** Start Document extract **
First, start the listener on the machine:
nc -l -p 9999 > ~/id_ed25519.pub
Then, on the Debian machine, send the key:
cat ~/.ssh/id_ed25519.pub | nc <machine-ip> 9999
nc exits on both sides once the transfer completes. Then
on the machine:
mkdir -p ~/.ssh
chmod 700 ~/.ssh
cat ~/id_ed25519.pub >> ~/.ssh/authorized_keys
chmod 600 ~/.ssh/authorized_keys
rm ~/id_ed25519.pub
On the machine:
sudo /usr/local/etc/init.d/openssh start
On the Debian machine:
ssh -i ~/.ssh/id_ed25519 tc@<machine-ip>
First connection: SSH will display a fingerprint and ask you to confirm. To verify it beforehand on the machine:
ssh-keygen -lf /usr/local/etc/ssh/ssh_host_ed25519_key.pub
Compare the output to what the Debian client shows before accepting.
TinyCore resets to a clean state on each boot. Choose the method that matches your install (see the Overview flowchart).
In a RAM-only install, no directory is backed by a disk partition.
The filetool.sh backup saves a snapshot of selected files
into mydata.tgz on the tce partition, which is restored at
the next boot.
** End Document extract **
** Start Listed records **
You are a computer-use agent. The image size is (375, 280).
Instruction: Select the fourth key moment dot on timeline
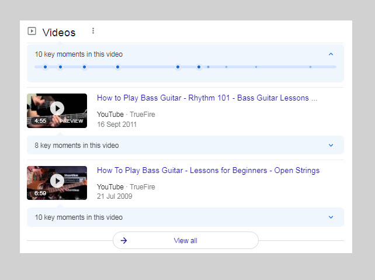point(117,67)
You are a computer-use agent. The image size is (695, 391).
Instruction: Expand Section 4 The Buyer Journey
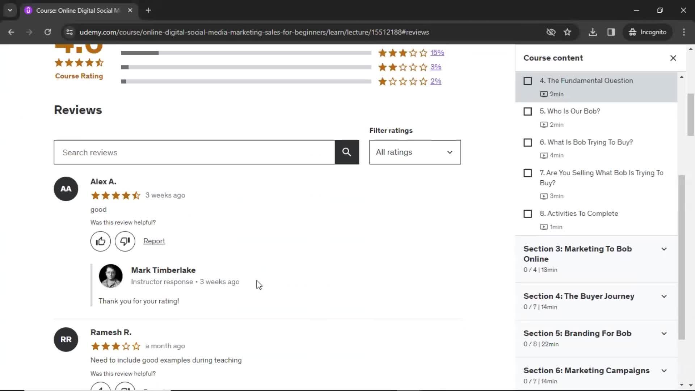[596, 300]

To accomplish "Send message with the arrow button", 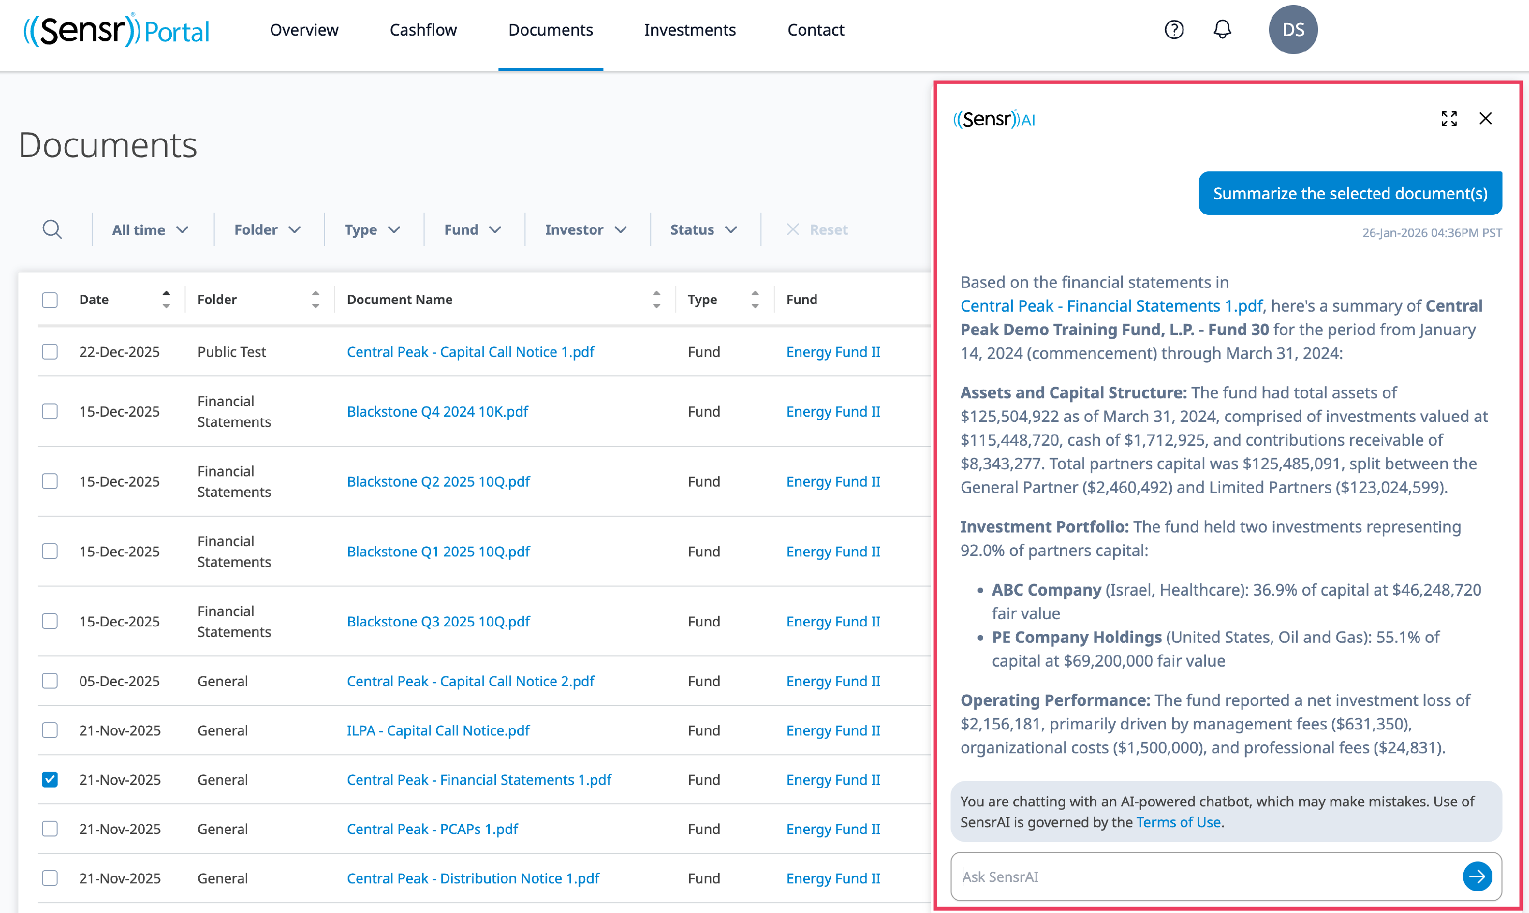I will tap(1477, 876).
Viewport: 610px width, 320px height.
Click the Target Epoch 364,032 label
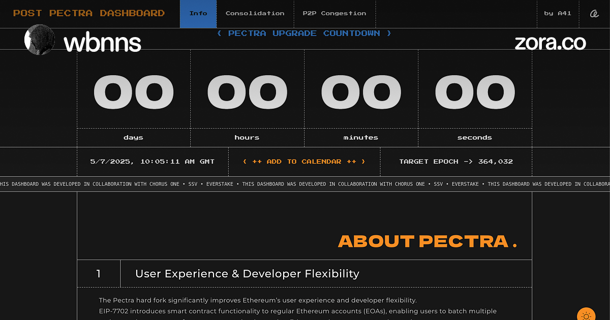click(455, 162)
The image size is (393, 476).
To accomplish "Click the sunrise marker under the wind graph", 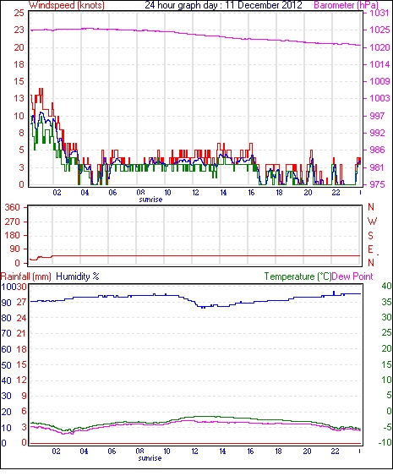I will pyautogui.click(x=150, y=200).
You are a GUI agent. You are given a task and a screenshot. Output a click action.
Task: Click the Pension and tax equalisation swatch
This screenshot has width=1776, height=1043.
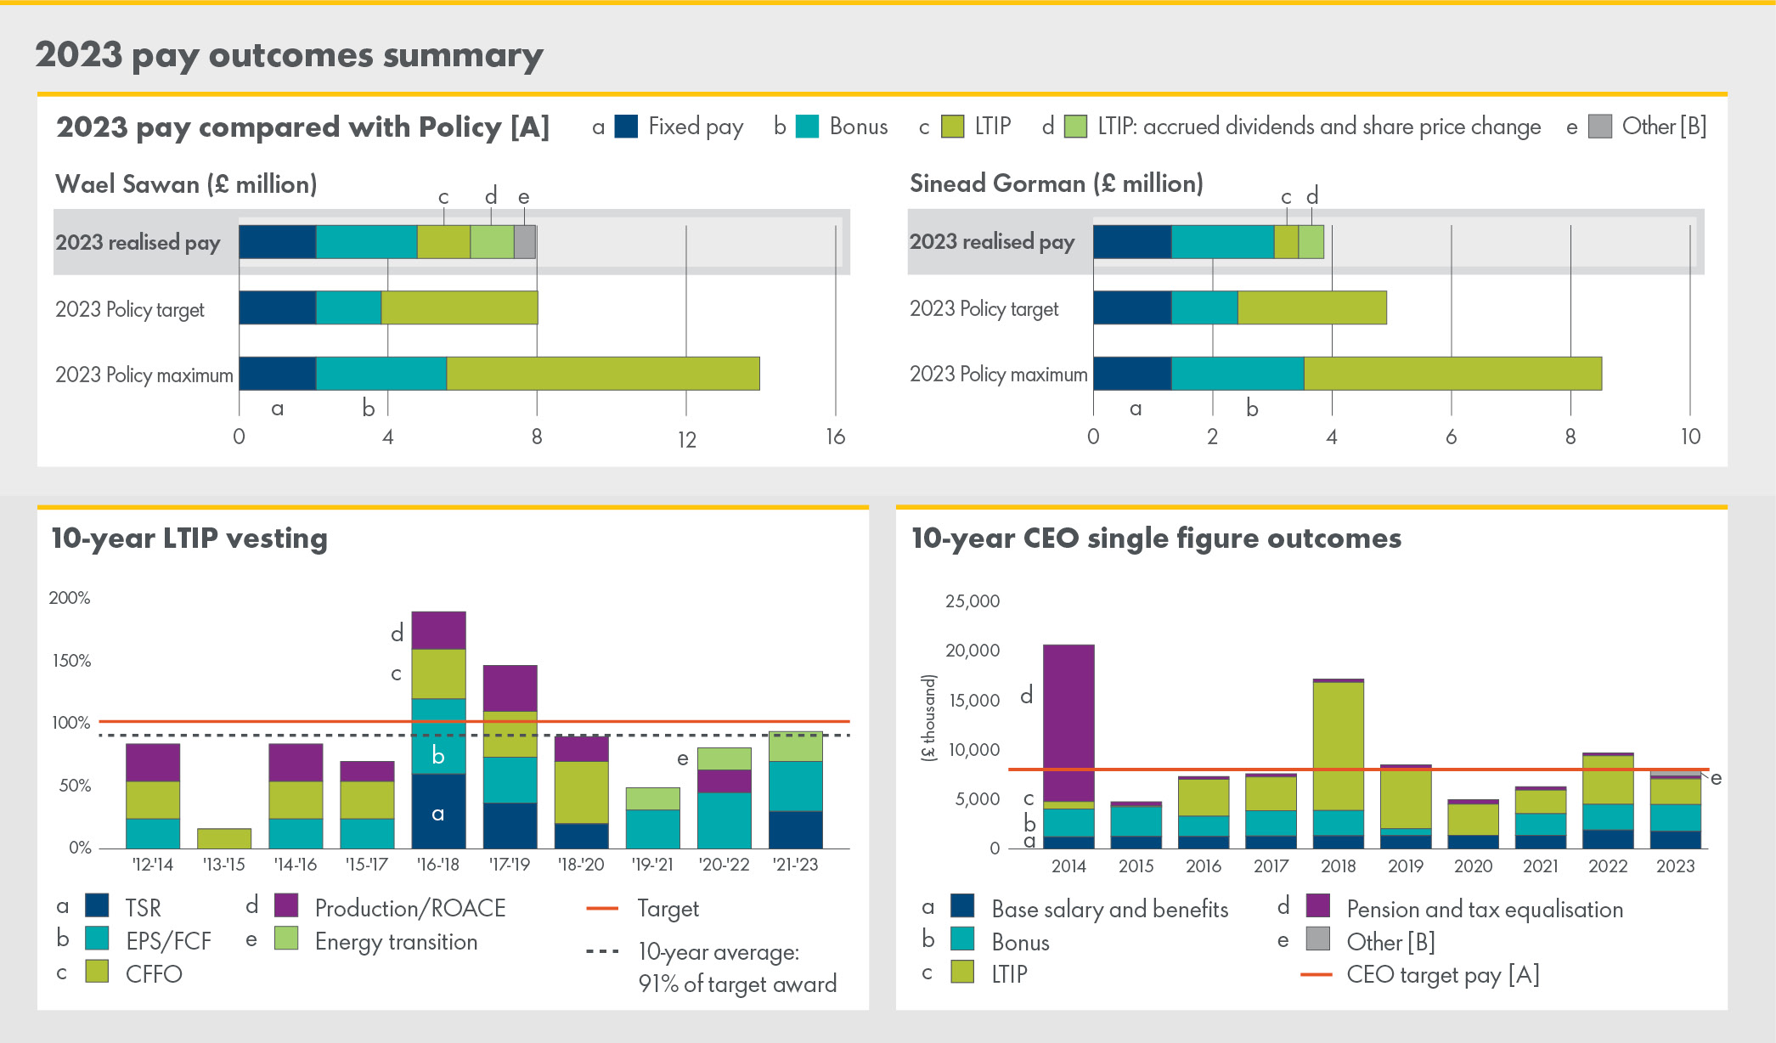(x=1318, y=906)
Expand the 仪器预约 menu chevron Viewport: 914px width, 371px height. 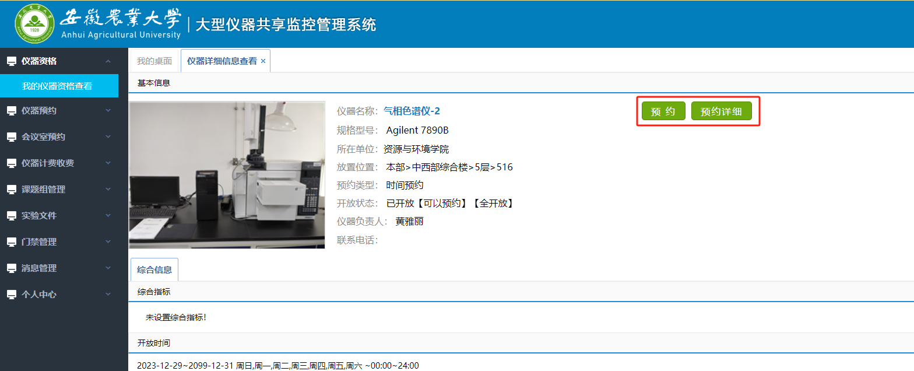pos(108,110)
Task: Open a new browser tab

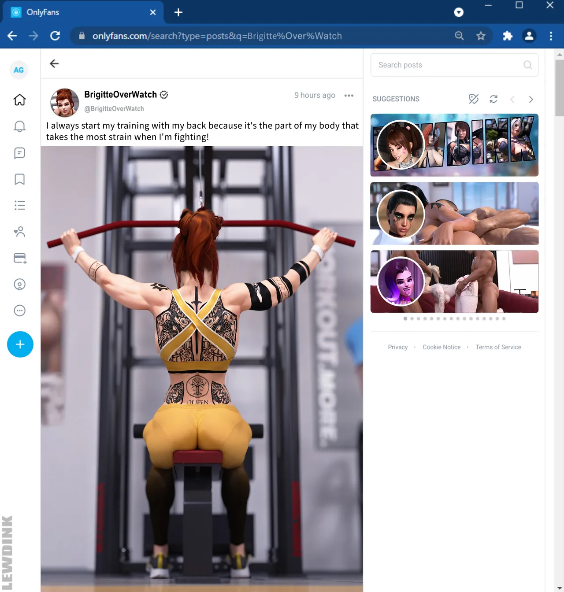Action: [x=178, y=12]
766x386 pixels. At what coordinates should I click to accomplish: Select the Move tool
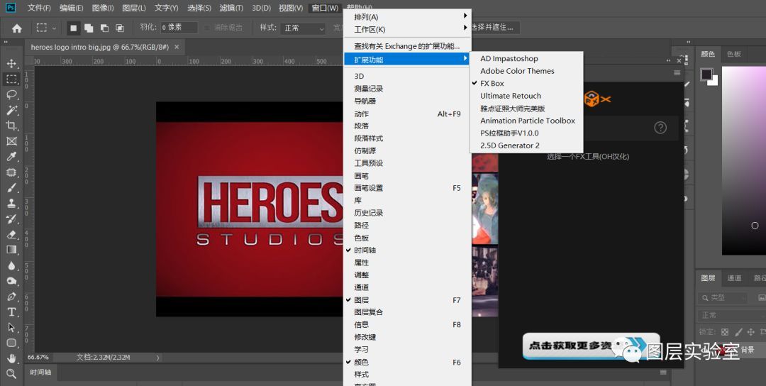point(11,63)
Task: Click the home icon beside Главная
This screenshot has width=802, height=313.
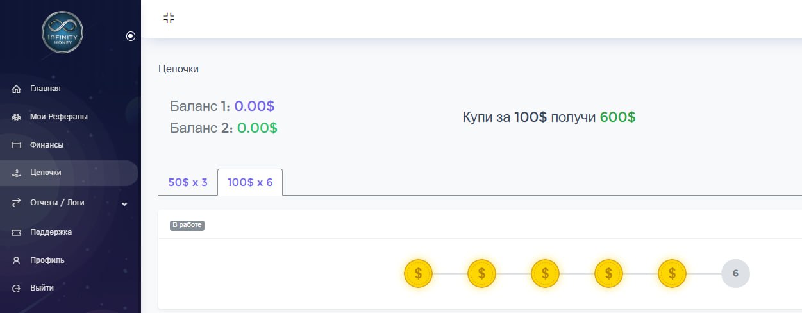Action: (x=17, y=89)
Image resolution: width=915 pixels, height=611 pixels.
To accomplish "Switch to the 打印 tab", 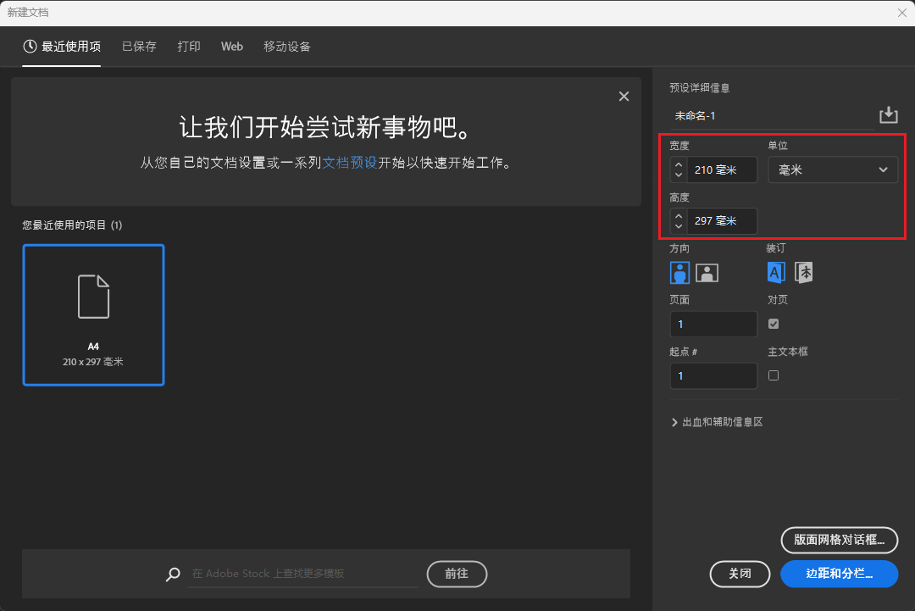I will coord(189,47).
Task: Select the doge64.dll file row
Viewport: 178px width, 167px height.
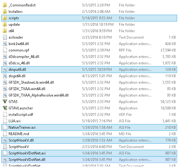Action: point(89,76)
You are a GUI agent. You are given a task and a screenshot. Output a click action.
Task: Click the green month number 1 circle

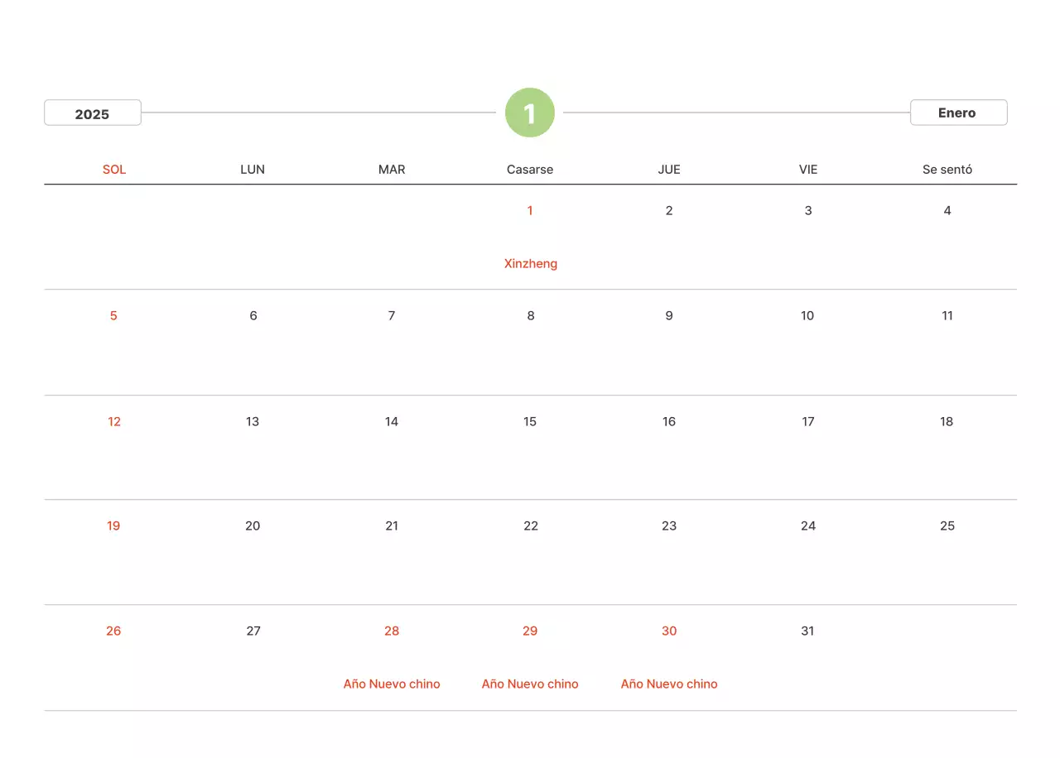pos(529,113)
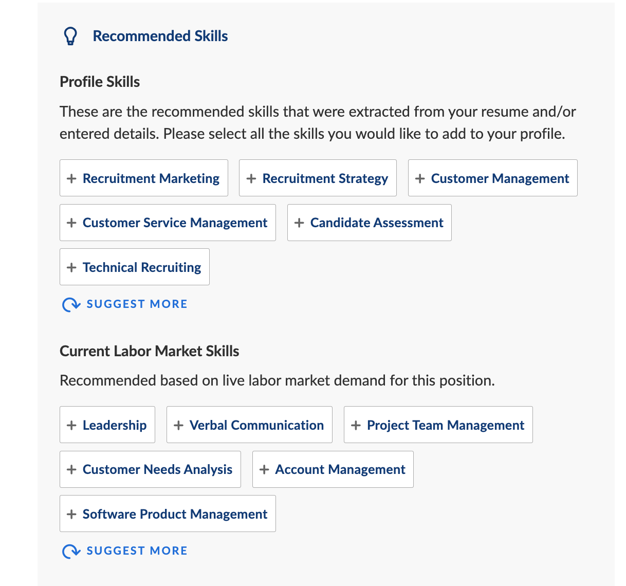The height and width of the screenshot is (586, 626).
Task: Click the lightbulb icon beside Recommended Skills
Action: (70, 36)
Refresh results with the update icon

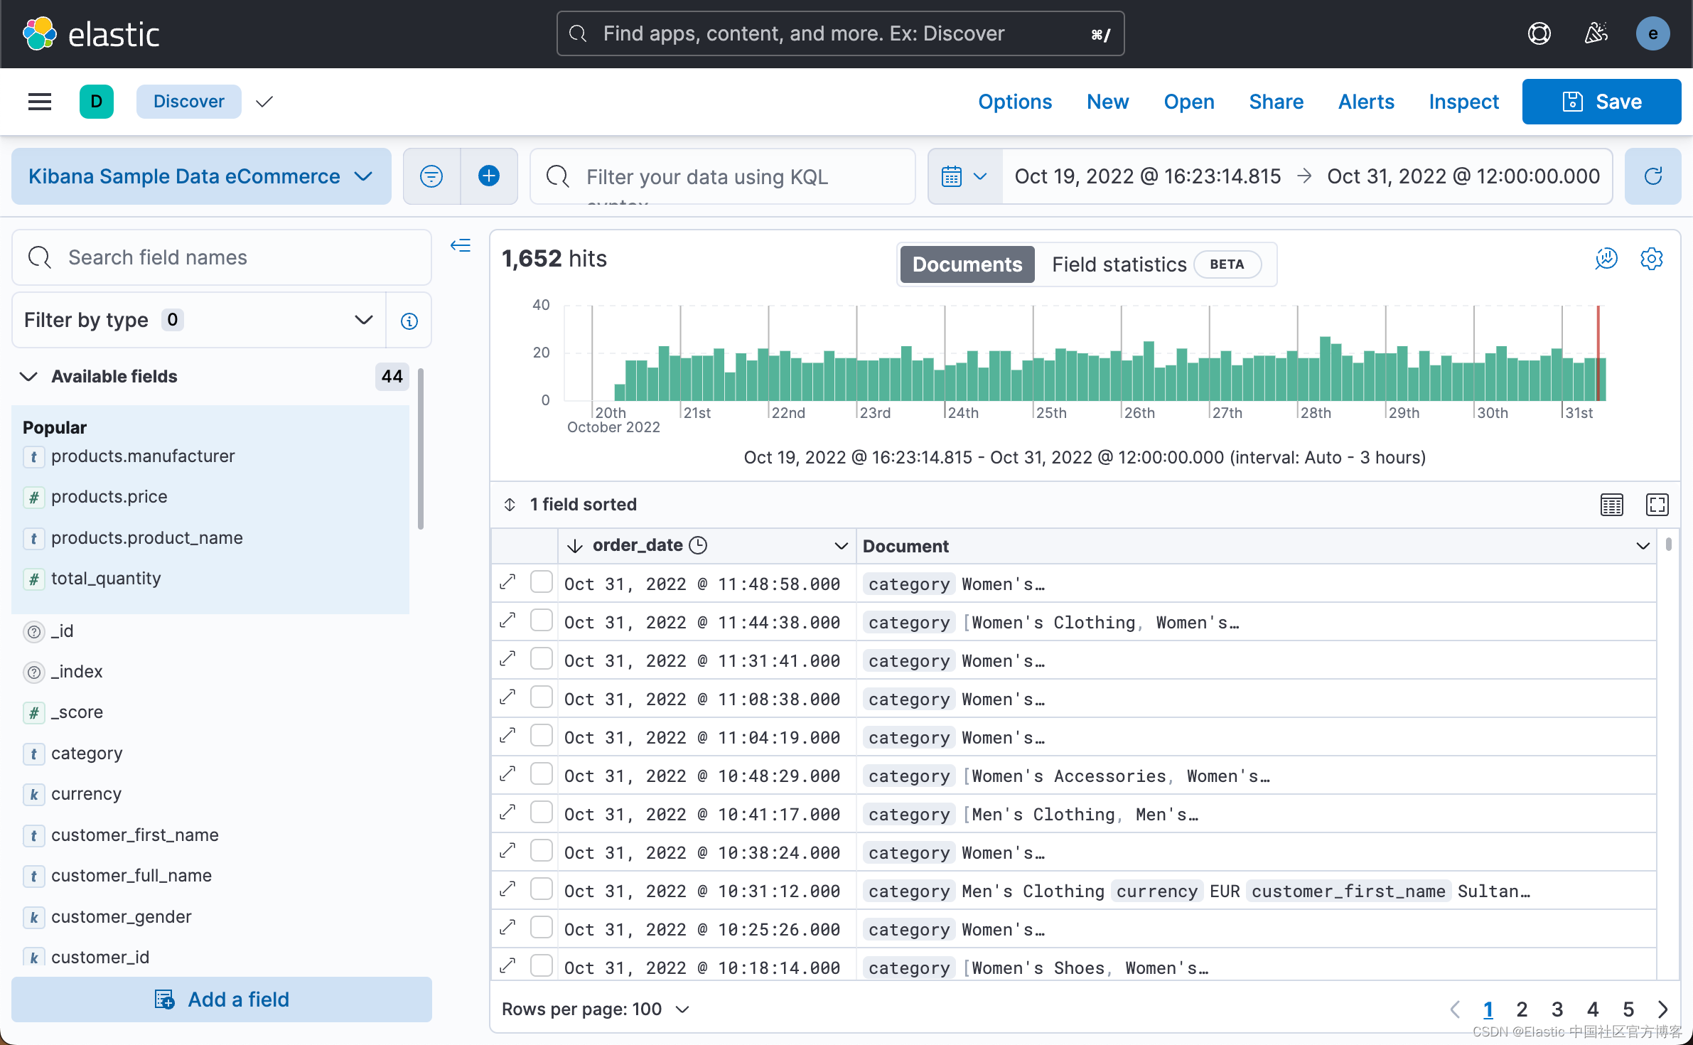pyautogui.click(x=1653, y=176)
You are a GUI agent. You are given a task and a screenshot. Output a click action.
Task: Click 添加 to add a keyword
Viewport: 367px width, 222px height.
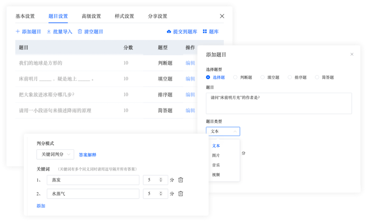tap(41, 206)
** End Listed records **
* Challenges *
**1)** In the SSH setup guide, which file does the filetool.sh backup save its snapshot into?
**2)** Copy out the passage of the SSH setup guide starting at "TinyCore resets to" and ending at "the next boot.", substituting "copy" for "snapshot".

* Answer set *
**1)** It saves the snapshot into mydata.tgz on the tce partition.

**2)**
TinyCore resets to a clean state on each boot. Choose the method that matches your install (see the Overview flowchart).
In a RAM-only install, no directory is backed by a disk partition.
The filetool.sh backup saves a copy of selected files
into mydata.tgz on the tce partition, which is restored at
the next boot.